Work to be completed: Quote word for word every line from the one that contains "Where should I click to: Turn" through the one that contains "point(269,524)", including both of those lines.

════════════════════

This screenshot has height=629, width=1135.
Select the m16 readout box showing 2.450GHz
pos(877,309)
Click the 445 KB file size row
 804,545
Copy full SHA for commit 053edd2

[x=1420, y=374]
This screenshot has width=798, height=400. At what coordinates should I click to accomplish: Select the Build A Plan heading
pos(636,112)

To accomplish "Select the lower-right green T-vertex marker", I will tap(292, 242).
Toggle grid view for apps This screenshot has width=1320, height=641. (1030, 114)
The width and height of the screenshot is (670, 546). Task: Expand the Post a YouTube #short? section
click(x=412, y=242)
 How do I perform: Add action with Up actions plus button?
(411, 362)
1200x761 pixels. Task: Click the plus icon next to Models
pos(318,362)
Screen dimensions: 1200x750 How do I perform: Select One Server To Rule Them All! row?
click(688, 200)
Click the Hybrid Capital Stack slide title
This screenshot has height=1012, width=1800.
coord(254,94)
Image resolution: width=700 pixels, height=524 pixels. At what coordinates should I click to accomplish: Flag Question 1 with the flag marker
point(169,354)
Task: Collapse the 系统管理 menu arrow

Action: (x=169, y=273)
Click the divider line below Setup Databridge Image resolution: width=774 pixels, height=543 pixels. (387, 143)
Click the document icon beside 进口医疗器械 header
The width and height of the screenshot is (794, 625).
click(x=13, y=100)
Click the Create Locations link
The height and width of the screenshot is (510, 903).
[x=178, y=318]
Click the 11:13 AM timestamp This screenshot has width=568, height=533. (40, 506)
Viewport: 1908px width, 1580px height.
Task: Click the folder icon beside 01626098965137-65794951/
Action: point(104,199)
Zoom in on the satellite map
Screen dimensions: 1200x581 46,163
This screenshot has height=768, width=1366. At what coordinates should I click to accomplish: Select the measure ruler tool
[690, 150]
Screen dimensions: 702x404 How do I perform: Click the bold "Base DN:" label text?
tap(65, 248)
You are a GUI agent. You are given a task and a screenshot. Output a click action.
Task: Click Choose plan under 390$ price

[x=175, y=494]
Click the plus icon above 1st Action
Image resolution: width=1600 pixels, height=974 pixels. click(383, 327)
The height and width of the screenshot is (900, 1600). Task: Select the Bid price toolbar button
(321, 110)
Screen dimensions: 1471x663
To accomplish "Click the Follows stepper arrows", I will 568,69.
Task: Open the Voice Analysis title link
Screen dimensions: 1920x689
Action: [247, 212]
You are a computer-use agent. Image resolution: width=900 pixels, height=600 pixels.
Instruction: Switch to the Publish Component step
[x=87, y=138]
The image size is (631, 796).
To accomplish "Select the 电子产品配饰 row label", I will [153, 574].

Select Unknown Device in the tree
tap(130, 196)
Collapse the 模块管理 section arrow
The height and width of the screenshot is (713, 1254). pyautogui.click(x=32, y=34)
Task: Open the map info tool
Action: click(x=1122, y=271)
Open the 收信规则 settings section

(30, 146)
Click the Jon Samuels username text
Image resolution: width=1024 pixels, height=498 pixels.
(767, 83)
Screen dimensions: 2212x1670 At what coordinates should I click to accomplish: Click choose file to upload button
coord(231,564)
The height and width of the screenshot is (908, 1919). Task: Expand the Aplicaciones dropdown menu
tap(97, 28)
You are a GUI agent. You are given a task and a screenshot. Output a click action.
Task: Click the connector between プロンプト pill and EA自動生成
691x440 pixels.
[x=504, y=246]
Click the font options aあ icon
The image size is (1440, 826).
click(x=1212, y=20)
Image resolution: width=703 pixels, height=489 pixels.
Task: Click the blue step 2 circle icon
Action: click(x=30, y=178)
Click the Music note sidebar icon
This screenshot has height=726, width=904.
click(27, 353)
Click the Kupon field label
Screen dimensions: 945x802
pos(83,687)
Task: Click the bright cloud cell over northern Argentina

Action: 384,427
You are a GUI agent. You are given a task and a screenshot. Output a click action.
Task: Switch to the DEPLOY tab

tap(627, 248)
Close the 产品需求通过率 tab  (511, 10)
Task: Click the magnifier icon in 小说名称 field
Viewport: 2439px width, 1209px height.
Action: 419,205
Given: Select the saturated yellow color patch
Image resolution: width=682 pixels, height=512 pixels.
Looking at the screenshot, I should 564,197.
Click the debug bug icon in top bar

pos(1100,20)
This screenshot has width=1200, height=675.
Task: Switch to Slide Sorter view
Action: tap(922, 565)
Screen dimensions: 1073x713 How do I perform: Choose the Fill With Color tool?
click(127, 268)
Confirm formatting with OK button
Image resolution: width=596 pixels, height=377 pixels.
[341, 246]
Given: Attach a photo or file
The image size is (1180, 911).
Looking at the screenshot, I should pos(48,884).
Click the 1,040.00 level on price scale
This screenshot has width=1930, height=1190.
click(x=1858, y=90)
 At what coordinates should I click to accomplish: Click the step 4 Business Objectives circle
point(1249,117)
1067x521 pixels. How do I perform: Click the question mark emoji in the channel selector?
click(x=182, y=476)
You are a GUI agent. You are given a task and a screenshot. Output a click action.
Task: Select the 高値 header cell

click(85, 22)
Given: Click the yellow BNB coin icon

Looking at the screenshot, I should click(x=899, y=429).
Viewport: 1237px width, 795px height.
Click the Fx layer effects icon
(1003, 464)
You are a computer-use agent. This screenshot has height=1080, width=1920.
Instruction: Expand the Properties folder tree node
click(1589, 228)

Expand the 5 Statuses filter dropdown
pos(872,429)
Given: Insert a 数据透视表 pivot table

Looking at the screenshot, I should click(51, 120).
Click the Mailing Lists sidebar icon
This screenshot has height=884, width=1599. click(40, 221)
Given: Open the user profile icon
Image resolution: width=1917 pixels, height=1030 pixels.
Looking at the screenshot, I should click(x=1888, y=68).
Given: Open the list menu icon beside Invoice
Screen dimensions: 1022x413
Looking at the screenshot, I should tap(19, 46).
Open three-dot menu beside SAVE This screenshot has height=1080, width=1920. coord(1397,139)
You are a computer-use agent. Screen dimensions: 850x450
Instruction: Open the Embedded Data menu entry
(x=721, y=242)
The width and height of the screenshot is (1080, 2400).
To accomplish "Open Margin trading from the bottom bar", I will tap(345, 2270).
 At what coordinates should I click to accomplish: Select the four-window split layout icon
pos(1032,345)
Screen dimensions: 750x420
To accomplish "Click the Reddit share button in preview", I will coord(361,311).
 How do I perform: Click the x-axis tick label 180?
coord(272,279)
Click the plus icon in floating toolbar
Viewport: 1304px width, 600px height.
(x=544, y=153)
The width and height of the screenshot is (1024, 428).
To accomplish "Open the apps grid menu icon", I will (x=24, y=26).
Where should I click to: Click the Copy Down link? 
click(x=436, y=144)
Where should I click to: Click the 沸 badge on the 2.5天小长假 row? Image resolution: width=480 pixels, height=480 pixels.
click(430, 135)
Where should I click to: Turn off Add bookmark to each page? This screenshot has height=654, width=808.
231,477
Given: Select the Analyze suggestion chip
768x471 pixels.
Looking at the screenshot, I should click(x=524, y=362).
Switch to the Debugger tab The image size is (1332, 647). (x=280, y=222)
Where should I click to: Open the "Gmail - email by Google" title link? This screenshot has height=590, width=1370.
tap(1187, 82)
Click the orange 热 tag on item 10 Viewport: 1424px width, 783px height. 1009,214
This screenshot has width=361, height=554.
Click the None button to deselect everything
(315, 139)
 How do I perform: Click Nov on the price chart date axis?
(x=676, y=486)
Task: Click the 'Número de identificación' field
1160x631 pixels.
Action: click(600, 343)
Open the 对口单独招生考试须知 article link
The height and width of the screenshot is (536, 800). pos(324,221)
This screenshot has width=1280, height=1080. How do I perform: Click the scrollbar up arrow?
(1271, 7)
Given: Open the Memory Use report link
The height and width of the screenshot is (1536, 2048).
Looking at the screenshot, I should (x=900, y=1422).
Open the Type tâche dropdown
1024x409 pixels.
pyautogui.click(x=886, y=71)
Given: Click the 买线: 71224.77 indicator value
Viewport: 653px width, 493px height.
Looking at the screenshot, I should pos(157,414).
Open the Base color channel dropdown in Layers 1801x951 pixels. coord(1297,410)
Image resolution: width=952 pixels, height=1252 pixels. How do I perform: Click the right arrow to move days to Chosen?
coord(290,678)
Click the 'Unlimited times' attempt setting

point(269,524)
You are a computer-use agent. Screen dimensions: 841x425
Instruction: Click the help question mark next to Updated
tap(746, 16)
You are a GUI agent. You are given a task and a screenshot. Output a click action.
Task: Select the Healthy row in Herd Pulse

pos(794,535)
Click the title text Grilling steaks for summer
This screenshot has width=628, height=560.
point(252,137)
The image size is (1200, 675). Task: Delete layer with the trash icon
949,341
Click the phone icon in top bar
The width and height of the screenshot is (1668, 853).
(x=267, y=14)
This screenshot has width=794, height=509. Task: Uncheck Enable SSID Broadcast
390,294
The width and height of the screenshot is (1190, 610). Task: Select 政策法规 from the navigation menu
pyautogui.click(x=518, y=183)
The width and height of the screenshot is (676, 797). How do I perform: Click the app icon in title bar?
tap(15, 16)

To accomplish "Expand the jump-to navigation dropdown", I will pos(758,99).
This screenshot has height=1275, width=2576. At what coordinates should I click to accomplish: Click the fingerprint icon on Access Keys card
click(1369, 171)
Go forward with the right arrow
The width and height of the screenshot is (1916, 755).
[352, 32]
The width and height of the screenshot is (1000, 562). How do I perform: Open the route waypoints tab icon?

════════════════════

Solution to the exercise:
Where should I click to: Turn off Add bookmark to each page? This screenshot has height=654, width=808.
231,477
Given: Select the Analyze suggestion chip
768x471 pixels.
Looking at the screenshot, I should click(x=524, y=362).
Switch to the Debugger tab The image size is (1332, 647). (x=280, y=222)
Where should I click to: Open the "Gmail - email by Google" title link? This screenshot has height=590, width=1370.
tap(1187, 82)
Click the orange 热 tag on item 10 Viewport: 1424px width, 783px height. 1009,214
This screenshot has width=361, height=554.
Click the None button to deselect everything
(315, 139)
 How do I perform: Click Nov on the price chart date axis?
(x=676, y=486)
Task: Click the 'Número de identificación' field
1160x631 pixels.
Action: click(600, 343)
Open the 对口单独招生考试须知 article link
The height and width of the screenshot is (536, 800). pos(324,221)
This screenshot has width=1280, height=1080. How do I perform: Click the scrollbar up arrow?
(1271, 7)
Given: Open the Memory Use report link
The height and width of the screenshot is (1536, 2048).
Looking at the screenshot, I should (x=900, y=1422).
Open the Type tâche dropdown
1024x409 pixels.
pyautogui.click(x=886, y=71)
Given: Click the 买线: 71224.77 indicator value
Viewport: 653px width, 493px height.
Looking at the screenshot, I should pos(157,414).
Open the Base color channel dropdown in Layers 1801x951 pixels. coord(1297,410)
Image resolution: width=952 pixels, height=1252 pixels. How do I perform: Click the right arrow to move days to Chosen?
coord(290,678)
Click the 'Unlimited times' attempt setting

point(269,524)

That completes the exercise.